There are still five unresolved financial scandals with connections to Nicolas Sarkozy, any one of which might yet prevent him securing the nomination for his party to contest next year’s French presidential election. Hillary Clinton is accused of being on the take from Wall Street to an extent that is kept from the American public, on whose votes she will depend next November; her prestidigitation over her use of private emails causes many of her opponents, not just in the Republican party, to think she might land a federal indictment before the election.


And when it comes to manipulating the tax system, few do it better than politicians. One of the more ill-fated appointments of President Hollande’s disastrous regime was his junior finance minister, Jérôme Cahuzac, whose main role was to stop tax fraud. Nine months into his job he was forced to resign over allegations that he himself was a tax-dodger, and after some bluster about his innocence finally admitted he had had a secret offshore bank account for the previous 20 years. He also starred in the Panama Papers, along with the late Ian Cameron, for owning a network of tax-avoiding companies.

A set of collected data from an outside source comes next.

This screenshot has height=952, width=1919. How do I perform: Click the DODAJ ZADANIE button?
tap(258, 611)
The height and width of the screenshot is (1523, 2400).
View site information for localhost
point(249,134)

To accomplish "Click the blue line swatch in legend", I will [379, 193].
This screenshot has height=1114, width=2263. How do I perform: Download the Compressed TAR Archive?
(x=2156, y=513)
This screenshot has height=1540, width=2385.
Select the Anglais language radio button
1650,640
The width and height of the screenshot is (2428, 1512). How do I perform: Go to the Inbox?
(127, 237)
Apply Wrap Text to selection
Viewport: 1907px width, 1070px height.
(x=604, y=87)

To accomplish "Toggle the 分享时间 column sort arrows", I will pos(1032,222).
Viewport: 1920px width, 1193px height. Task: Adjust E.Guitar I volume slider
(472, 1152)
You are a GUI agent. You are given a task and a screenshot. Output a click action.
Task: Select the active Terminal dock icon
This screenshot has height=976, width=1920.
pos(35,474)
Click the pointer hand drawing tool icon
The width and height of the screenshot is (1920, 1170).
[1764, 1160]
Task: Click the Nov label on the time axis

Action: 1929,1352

Chuck into the mix politicians as geographically diverse as Dilma Rousseff of Brazil and Silvio Berlusconi, and you see that arch-kleptocrats such as Putin do not have the field to themselves. It was all a bit of a laugh for the British when this was something only Johnny Foreigner got up to: we could chortle over our newspapers and say, smugly, that however incompetent our political leaders might be, at least we could trust them. That theory is now being severely, and it seems unsuccessfully, tested.


It could not, in retrospect, have been more appropriate that the Prime Minister’s entry into the “immorality” stakes, and the knock-on effect this has had on trust in him, should have come at the very time that the preposterously mendacious leaflet, issued in his name, about the disasters that will befall us if we leave the EU, should be dropping through the nation’s letterboxes. If you seek further evidence of a shortfall in trustworthiness, look no further.


What, for example, are people to make of the monstrous lie “we will keep our own border controls”, on page two of the document? We may well have a checkpoint at Dover, but it will only be up to us whom we let in if we leave the EU and reassert that right. There was an old joke that Richard Nixon used to lie so much that, if he found himself accidentally telling the truth, he’d lie again just to keep his hand in. If some of us think we might have reached that stage with some of the people who run this country, no-one should blame us.